***** Source data

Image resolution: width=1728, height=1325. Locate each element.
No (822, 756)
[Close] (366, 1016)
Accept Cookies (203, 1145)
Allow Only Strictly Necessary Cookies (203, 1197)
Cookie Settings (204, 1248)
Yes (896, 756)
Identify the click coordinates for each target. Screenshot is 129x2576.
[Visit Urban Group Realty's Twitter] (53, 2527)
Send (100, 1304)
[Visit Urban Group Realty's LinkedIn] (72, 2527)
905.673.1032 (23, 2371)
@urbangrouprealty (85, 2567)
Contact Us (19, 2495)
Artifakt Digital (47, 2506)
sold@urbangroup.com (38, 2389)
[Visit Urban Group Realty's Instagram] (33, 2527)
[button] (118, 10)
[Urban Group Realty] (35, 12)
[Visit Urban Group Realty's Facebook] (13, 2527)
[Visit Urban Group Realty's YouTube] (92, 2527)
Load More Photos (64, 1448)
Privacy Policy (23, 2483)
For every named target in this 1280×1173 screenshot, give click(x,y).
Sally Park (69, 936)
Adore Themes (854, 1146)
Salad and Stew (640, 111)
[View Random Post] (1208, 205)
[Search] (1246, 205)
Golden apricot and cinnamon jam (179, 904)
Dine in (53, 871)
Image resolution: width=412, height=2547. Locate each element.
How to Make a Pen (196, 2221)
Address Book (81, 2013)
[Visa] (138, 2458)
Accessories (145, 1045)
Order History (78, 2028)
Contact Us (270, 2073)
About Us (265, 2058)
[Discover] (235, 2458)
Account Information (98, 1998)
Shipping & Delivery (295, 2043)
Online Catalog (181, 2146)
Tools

**********

## About this exercise:
Using the entries above, give back exactly the line containing "[Urban Group Realty] (35, 12)", the line containing "Adore Themes (854, 1146)", and every line between them, and nothing else.

## Response below:
[Urban Group Realty] (35, 12)
[Visit Urban Group Realty's Facebook] (13, 2527)
[Visit Urban Group Realty's YouTube] (92, 2527)
Load More Photos (64, 1448)
Privacy Policy (23, 2483)
For every named target in this 1280×1173 screenshot, give click(x,y).
Sally Park (69, 936)
Adore Themes (854, 1146)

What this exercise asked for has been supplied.